# Work item
Among the entries below, count the lines holding the string "heading". Respond with the number alone.

BEGIN Record excerpts

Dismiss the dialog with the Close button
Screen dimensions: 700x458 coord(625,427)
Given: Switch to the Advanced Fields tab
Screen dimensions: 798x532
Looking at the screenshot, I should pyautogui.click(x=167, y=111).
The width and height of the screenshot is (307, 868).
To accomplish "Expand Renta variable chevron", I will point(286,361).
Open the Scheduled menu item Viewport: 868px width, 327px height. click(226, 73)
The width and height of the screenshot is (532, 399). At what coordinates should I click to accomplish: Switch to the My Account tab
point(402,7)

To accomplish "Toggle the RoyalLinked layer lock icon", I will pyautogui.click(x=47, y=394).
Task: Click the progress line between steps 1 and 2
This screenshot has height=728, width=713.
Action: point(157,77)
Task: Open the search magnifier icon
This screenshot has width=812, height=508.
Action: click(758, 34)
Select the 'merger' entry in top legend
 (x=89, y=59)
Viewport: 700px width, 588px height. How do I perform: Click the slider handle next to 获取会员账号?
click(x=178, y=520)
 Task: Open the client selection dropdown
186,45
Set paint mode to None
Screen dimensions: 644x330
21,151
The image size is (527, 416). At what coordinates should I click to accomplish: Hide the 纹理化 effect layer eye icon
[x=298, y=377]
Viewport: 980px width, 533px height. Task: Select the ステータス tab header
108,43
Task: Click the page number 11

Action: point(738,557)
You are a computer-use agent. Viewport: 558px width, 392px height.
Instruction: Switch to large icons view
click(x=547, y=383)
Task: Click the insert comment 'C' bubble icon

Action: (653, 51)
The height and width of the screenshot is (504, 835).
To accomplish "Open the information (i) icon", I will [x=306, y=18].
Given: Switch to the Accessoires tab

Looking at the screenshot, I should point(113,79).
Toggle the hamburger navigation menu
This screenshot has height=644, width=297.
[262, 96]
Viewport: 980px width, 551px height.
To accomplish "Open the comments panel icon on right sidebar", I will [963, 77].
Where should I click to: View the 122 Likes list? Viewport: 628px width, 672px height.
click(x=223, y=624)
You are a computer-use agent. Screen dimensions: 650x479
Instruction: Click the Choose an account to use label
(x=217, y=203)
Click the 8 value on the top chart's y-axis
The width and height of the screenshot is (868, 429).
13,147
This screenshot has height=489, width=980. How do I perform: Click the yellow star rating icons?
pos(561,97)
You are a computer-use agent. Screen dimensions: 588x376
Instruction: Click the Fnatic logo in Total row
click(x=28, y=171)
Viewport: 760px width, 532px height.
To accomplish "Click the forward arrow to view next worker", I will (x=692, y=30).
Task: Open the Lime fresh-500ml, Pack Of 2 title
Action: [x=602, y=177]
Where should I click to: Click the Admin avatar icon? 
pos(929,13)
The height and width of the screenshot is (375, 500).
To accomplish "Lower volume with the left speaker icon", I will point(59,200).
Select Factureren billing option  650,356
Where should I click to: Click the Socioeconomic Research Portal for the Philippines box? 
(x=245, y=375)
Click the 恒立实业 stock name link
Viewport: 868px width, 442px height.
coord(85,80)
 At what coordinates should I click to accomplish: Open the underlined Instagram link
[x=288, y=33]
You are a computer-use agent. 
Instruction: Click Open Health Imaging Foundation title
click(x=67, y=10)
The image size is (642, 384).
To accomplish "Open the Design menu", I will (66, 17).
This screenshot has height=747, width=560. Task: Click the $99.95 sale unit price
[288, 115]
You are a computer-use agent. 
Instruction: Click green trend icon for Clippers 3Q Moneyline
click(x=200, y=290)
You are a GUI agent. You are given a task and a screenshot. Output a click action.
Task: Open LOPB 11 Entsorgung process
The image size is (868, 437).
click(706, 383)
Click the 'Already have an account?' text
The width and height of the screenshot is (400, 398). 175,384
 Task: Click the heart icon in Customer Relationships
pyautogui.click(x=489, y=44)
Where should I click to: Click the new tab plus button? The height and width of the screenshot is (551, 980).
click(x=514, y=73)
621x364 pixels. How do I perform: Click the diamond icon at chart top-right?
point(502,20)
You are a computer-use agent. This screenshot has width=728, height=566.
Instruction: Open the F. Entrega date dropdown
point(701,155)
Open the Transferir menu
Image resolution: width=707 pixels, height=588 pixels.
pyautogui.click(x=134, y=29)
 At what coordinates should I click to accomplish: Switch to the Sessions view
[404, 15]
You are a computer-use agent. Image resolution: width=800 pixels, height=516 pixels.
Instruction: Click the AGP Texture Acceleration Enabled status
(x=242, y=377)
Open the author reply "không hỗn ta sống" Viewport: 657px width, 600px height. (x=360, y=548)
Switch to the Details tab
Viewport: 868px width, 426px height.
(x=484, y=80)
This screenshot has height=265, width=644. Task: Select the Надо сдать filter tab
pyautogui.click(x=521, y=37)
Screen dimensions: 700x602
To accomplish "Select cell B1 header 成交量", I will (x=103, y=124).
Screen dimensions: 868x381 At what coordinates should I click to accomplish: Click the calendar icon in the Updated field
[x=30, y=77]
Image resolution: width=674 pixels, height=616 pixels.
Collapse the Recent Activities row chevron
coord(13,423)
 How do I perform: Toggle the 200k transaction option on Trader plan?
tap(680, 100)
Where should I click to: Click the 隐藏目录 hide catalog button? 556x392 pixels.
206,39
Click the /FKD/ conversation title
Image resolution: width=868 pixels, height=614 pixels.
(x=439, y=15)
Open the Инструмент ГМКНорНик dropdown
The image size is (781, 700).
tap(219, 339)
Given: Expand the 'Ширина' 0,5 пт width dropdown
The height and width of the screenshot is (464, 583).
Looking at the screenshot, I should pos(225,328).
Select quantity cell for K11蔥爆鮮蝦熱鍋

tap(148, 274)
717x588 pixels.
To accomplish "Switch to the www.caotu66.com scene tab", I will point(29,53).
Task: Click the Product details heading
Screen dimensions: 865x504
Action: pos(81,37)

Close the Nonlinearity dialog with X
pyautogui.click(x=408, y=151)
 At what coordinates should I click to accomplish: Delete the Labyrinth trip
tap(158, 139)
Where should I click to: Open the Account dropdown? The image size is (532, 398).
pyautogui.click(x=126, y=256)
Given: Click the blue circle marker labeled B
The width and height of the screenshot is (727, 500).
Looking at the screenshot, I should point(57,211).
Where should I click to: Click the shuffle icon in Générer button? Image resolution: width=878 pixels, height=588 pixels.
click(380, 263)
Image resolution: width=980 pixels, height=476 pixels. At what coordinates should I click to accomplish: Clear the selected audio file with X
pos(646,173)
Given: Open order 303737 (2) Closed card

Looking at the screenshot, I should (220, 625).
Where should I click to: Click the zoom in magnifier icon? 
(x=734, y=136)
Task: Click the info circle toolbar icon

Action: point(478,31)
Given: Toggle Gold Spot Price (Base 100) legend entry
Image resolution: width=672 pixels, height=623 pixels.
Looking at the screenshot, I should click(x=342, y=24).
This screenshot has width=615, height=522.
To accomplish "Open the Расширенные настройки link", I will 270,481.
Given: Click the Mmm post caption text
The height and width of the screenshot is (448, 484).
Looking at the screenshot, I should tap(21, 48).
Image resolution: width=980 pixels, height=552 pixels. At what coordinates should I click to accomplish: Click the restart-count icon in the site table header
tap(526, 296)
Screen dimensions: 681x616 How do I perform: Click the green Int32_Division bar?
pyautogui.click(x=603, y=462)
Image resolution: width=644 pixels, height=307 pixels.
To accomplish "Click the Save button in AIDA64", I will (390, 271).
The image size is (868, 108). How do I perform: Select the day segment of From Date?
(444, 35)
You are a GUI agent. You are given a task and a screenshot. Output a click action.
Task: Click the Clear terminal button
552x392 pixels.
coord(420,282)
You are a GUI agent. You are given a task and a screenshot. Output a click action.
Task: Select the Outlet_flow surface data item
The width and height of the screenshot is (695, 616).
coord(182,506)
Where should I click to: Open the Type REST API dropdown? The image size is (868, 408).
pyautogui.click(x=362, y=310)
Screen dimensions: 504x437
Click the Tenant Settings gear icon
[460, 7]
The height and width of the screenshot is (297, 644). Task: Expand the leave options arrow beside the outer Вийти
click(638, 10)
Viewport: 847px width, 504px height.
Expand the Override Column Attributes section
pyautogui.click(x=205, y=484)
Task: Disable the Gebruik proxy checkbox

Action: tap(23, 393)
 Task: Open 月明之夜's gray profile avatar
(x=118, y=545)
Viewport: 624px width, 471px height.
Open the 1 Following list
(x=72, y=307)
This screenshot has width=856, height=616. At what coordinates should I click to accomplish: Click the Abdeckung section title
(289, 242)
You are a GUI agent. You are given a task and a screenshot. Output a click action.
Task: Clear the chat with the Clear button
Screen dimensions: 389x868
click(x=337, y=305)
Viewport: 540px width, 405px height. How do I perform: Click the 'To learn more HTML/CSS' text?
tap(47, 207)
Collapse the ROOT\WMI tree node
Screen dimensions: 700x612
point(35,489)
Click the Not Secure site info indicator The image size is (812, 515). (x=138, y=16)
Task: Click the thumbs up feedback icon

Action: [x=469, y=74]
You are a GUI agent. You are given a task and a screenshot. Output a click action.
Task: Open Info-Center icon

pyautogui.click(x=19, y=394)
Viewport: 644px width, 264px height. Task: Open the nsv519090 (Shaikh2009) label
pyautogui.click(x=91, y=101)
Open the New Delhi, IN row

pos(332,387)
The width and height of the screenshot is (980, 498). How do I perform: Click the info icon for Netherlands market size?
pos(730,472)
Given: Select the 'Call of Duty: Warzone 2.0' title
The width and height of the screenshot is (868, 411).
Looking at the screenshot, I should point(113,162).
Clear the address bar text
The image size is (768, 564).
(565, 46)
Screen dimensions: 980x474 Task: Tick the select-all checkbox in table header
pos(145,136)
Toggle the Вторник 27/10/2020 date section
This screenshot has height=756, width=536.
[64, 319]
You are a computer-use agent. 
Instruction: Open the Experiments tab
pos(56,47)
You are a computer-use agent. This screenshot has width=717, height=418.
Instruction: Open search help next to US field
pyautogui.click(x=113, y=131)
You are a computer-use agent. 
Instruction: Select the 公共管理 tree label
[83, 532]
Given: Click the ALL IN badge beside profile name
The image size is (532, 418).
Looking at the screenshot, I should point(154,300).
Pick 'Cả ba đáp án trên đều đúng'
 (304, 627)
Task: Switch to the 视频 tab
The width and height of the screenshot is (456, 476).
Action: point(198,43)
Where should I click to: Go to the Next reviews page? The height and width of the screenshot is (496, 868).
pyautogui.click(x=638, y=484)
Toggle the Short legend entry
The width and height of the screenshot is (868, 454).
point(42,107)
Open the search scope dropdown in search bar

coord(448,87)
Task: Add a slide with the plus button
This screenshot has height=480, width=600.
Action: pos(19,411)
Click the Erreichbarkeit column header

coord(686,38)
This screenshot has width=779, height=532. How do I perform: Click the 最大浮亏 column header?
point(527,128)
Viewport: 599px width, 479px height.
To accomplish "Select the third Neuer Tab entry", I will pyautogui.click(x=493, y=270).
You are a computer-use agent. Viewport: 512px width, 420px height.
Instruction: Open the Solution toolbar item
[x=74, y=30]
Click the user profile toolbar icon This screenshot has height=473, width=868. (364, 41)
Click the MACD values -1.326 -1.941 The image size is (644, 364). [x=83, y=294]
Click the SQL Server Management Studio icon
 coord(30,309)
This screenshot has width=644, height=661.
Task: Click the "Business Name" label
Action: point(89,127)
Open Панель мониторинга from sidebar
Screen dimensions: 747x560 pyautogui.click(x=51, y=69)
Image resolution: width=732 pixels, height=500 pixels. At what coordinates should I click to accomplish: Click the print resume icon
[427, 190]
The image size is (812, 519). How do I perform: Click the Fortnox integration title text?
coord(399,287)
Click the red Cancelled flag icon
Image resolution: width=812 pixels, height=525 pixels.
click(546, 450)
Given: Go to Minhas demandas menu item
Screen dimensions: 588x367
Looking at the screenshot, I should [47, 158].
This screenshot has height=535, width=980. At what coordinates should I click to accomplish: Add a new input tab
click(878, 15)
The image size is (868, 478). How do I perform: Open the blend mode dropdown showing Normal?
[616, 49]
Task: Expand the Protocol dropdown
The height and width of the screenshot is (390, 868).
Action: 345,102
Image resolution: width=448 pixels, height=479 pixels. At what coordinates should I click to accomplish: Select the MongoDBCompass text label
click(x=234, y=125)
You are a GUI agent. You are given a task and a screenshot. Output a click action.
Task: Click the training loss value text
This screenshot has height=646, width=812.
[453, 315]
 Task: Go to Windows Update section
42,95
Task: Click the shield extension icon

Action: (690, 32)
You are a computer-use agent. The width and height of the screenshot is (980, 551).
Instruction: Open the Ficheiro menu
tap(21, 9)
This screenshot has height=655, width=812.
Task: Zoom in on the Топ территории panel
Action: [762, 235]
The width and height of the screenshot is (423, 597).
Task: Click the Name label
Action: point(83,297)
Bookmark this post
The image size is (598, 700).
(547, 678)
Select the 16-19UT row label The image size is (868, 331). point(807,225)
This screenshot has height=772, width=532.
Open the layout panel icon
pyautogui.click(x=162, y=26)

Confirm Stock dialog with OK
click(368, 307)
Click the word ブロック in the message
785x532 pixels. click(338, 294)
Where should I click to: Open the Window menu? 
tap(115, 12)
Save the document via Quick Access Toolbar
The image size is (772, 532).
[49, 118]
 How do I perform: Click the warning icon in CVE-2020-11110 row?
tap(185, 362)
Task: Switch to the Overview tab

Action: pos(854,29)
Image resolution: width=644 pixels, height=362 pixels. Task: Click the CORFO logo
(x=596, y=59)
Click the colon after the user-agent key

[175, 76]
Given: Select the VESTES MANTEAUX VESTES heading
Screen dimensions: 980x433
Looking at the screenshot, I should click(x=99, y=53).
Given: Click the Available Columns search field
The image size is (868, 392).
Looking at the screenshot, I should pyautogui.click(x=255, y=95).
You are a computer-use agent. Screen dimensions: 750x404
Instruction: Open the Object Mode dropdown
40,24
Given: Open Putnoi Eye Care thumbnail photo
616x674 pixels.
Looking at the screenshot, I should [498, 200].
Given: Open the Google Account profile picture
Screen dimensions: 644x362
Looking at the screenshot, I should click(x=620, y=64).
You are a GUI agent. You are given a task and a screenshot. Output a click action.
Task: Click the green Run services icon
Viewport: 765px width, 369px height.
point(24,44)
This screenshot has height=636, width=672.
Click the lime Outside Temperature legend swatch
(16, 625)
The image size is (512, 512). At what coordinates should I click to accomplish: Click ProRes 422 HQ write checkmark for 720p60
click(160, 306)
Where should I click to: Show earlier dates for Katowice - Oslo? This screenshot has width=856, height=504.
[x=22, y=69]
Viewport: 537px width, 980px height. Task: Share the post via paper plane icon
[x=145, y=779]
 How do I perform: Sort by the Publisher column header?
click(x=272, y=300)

END Record excerpts

# Task answer
2